─── Extracted entries
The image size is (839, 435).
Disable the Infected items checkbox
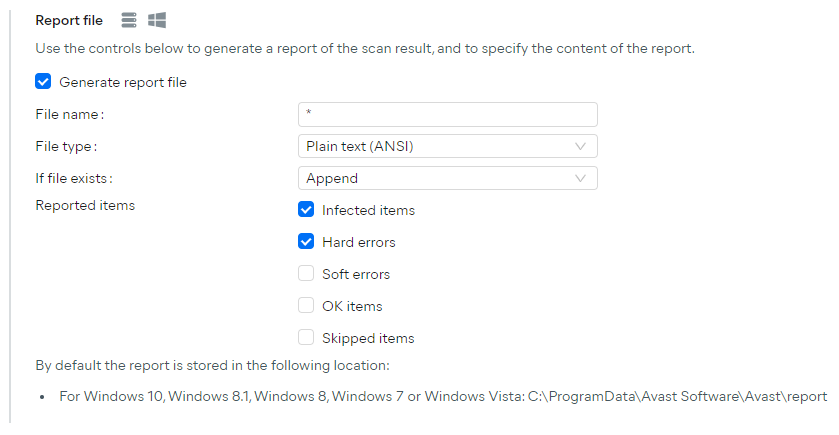tap(306, 210)
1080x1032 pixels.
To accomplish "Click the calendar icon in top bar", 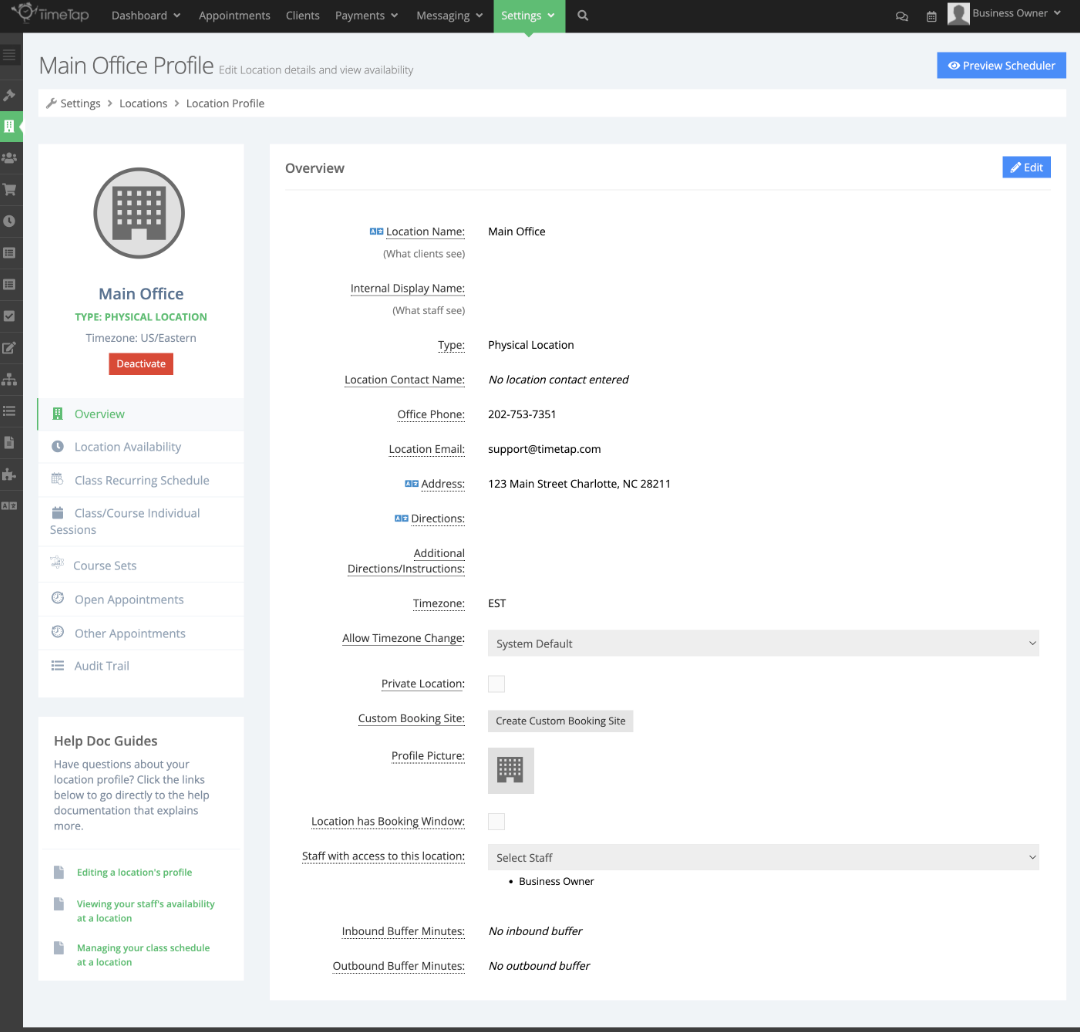I will (x=931, y=16).
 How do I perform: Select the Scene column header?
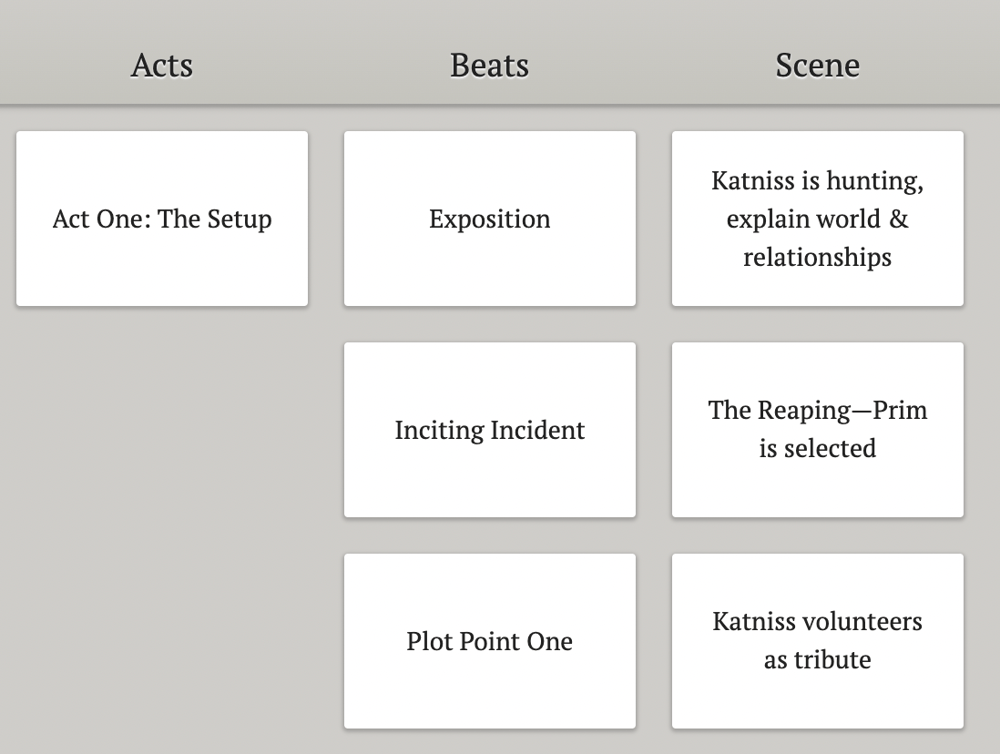pyautogui.click(x=817, y=65)
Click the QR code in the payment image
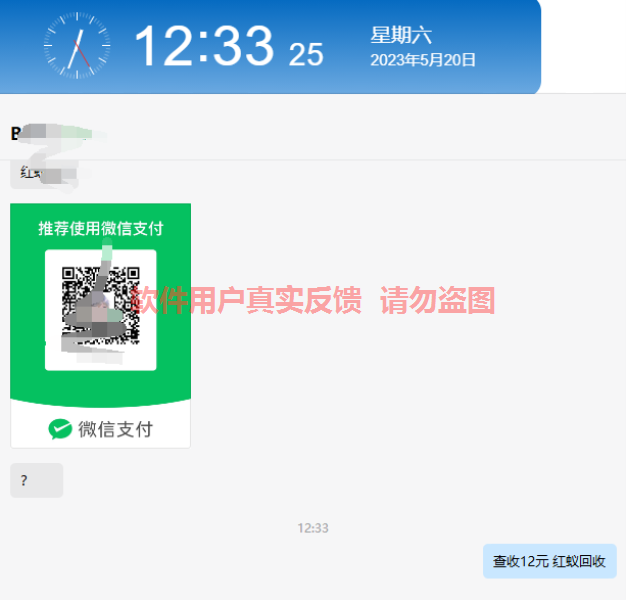 101,306
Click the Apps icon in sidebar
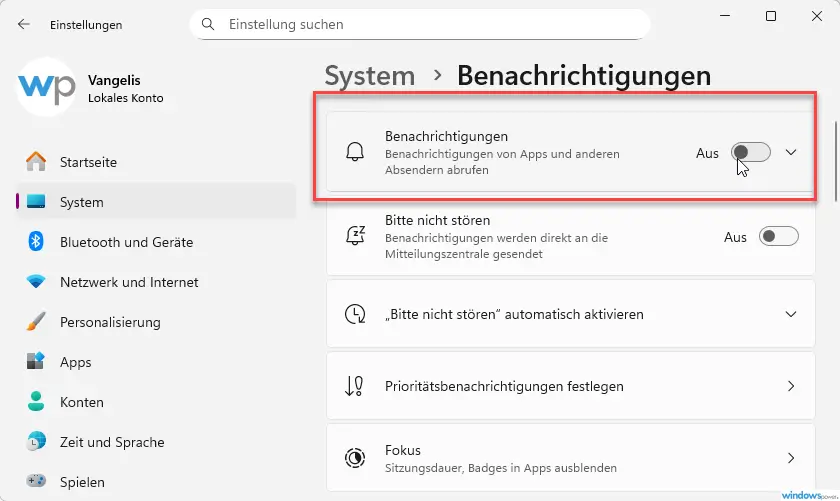 click(x=36, y=362)
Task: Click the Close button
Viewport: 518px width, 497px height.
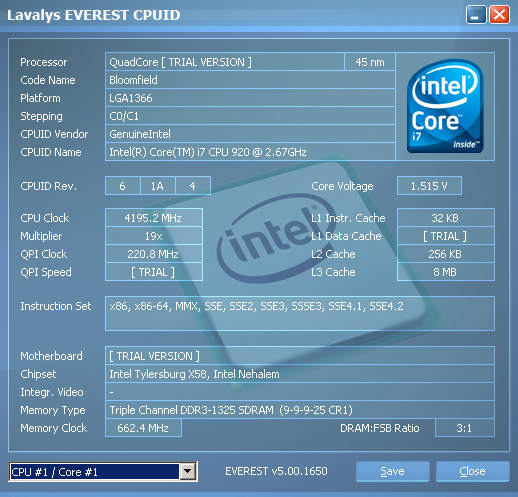Action: pos(473,471)
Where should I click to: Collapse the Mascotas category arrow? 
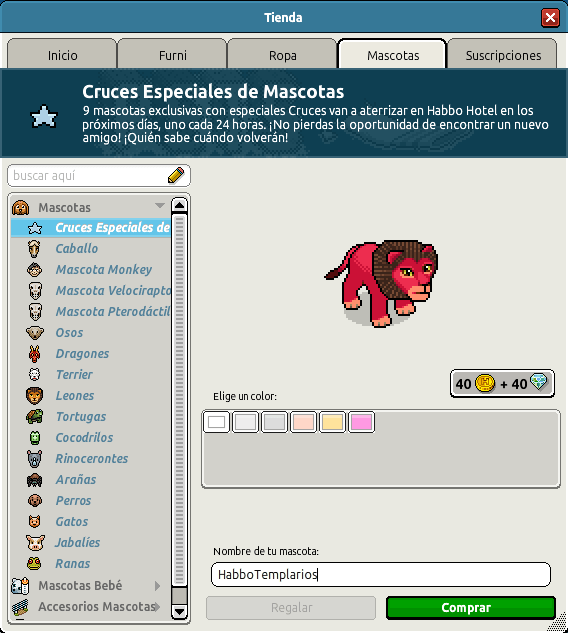(x=160, y=205)
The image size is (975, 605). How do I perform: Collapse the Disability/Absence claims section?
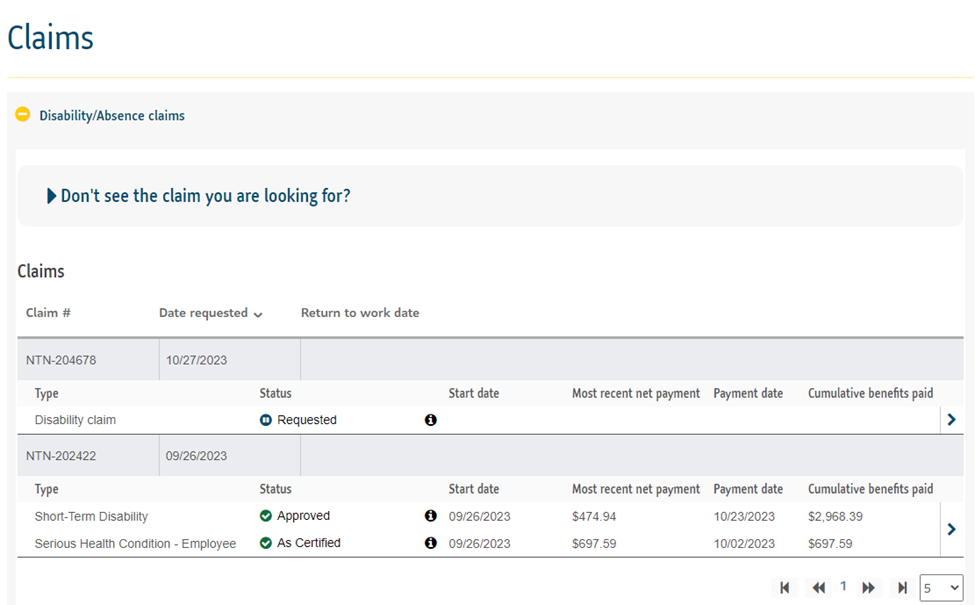(x=21, y=115)
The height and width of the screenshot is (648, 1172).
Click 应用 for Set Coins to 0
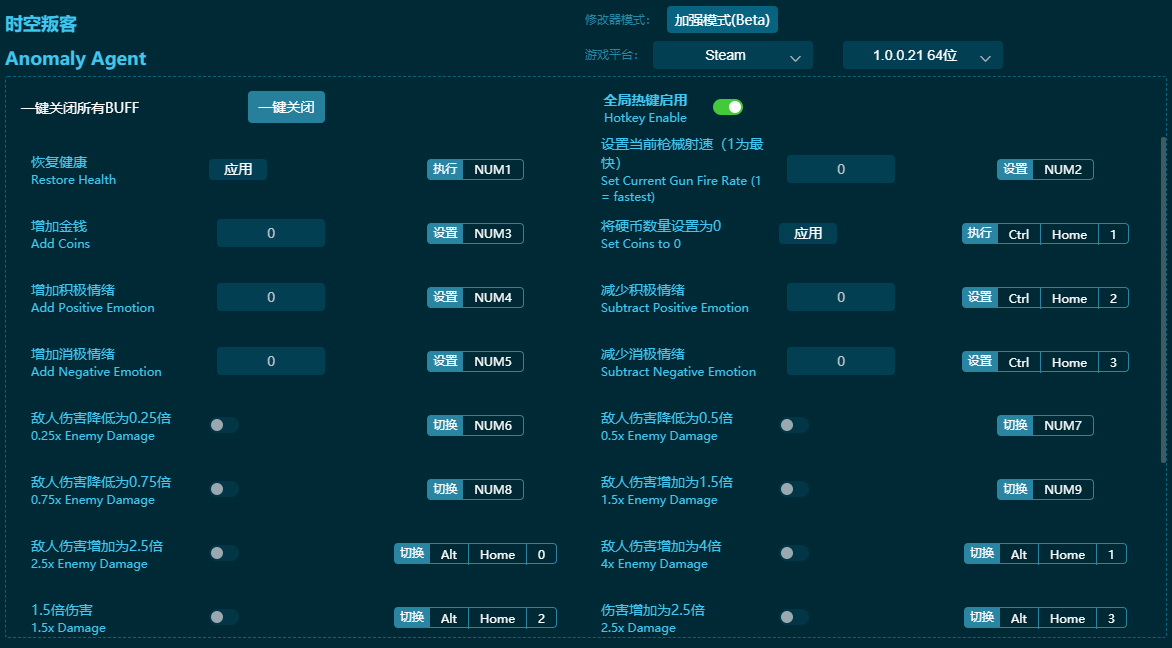coord(808,233)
──────
• [Description of the task]:
Find the line containing "Viewport: 518px width, 497px height." in the listing above. Please restate word for word that line through the last one, leaving out the pictures.

• [Expected answer]:
Viewport: 518px width, 497px height.
Action: pos(473,471)
Where should I click to: Collapse the Mascotas category arrow? 
(x=160, y=205)
The image size is (975, 605). How do I perform: Collapse the Disability/Absence claims section?
(x=21, y=115)
The height and width of the screenshot is (648, 1172).
Click 应用 for Set Coins to 0
coord(808,233)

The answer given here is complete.